■ **Vorliegender Text**:
__________

# Jogl2 (Netbeans8) selbstlaufende Applikation erstellen



## DerTherion (6. Jan 2010)

Hallo,

ich hab eine Frage/Problem mit Jogl2 und suche nach Hilfe.

Eigentlich is die Sache sehr simpel, meine Programme (oder auch die Demos für Jogl2)
laufen in Netbeans8 (bei alten das gleichen) absolut problemlos.
Nun möchte ich gerne das das Programm selbstständig lauffähig ist.

Bei *Jogl1* hatte ich dann mehrere ordner nachdem ich build verwendete 
z.b.: dist-windows-i568 , dist-macos-universal usw.  und diese jars im jeweiligen order funktionierten

Nun bei *Jogl2* sieht das alles anders aus: Nur ein Ordner names dist (nach build) und die projekt.jar darin ist nicht lauffähig. 
(die -Xmx und -Xms sind nicht das Problem..es geht um simple hello world sachen)
ich vermute das irgendwo irgendwas eingestellt werden muss damit irgendwo irgendwelche libs
mit der jar verbunden werden. leider bin ich nach langer google und bing suche nicht
zum ziel gekommen was zu tun ist und auch eine antwort von kenai kam nicht.

kann mir von euch einer den weg ein wenig erleuchten? 

viele grüße  Theri


----------



## Guest2 (6. Jan 2010)

Moin,

also ich habe von Netbeans überhaupt keine Ahnung und kann Dir deshalb auch nicht direkt weiterhelfen.

Aber, Deiner Beschreibung nach, würde ich vermuten das Du früher das Netbeans OpenGL Pack von Michael Bien (bienator) verwendet hast. Das gibt es über seinem Blog: Michael Bien's Weblog

Mein zweiter Tipp währe gewesen, Deine Frage hier zu posten: jogl - Java Bindings for OpenGL

Weil bineator da regelmäßig mitliest und postet, aber das hast Du ja gestern schon getan.

__________

■ **Angezeigte Daten**:
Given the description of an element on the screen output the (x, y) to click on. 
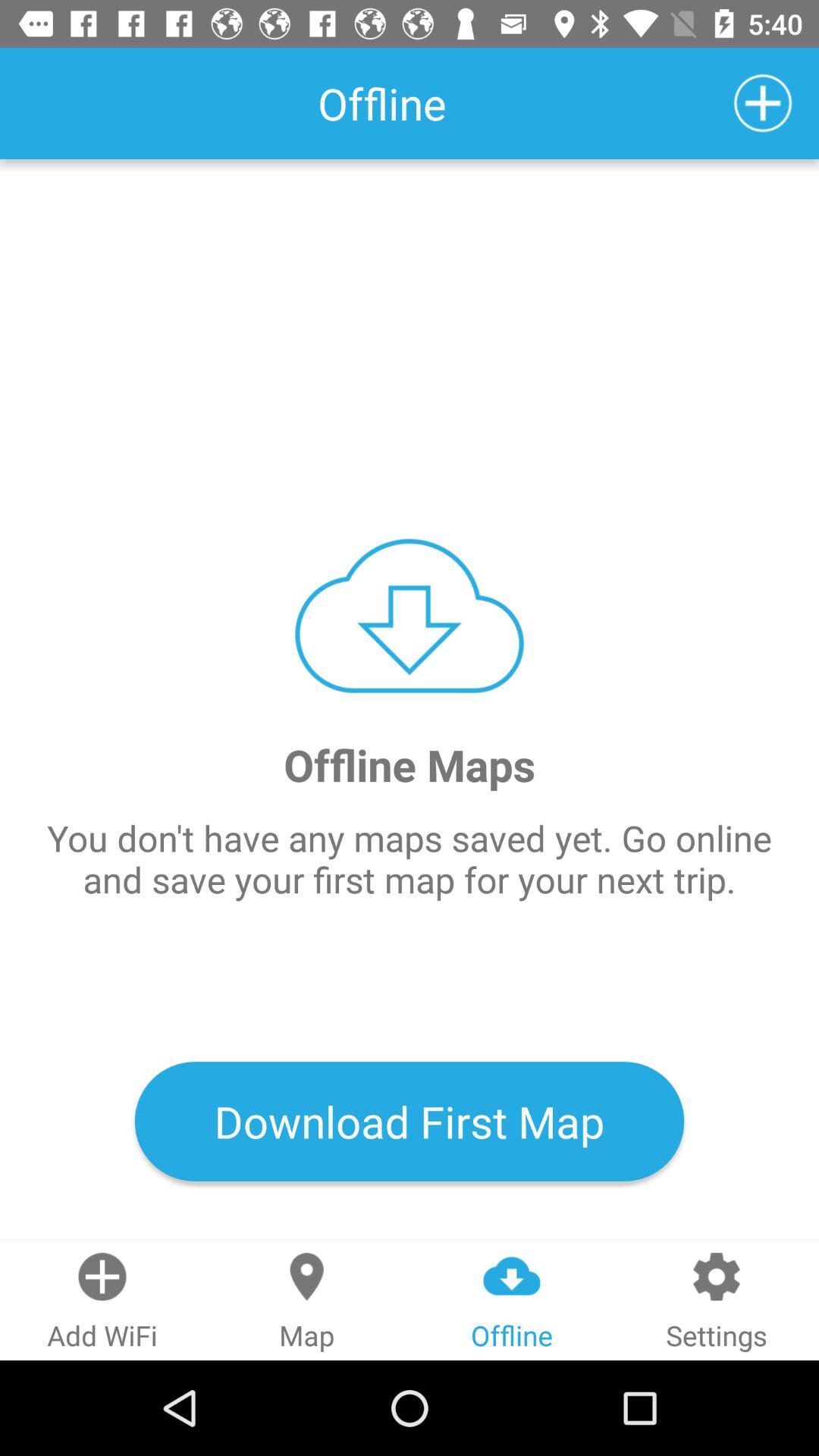
add content (762, 103)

__________

■ **Aufgabenstellung**: Gib aus dem Forenthread zu Jogl2 alles von „ich hab eine“ bis hinunter zu „gleichen) absolut problemlos.“ erneut wieder und ändere dabei „Programme“ in „Anwendungen“.

■ **Lösung dieser Aufgabe**:
ich hab eine Frage/Problem mit Jogl2 und suche nach Hilfe.

Eigentlich is die Sache sehr simpel, meine Anwendungen (oder auch die Demos für Jogl2)
laufen in Netbeans8 (bei alten das gleichen) absolut problemlos.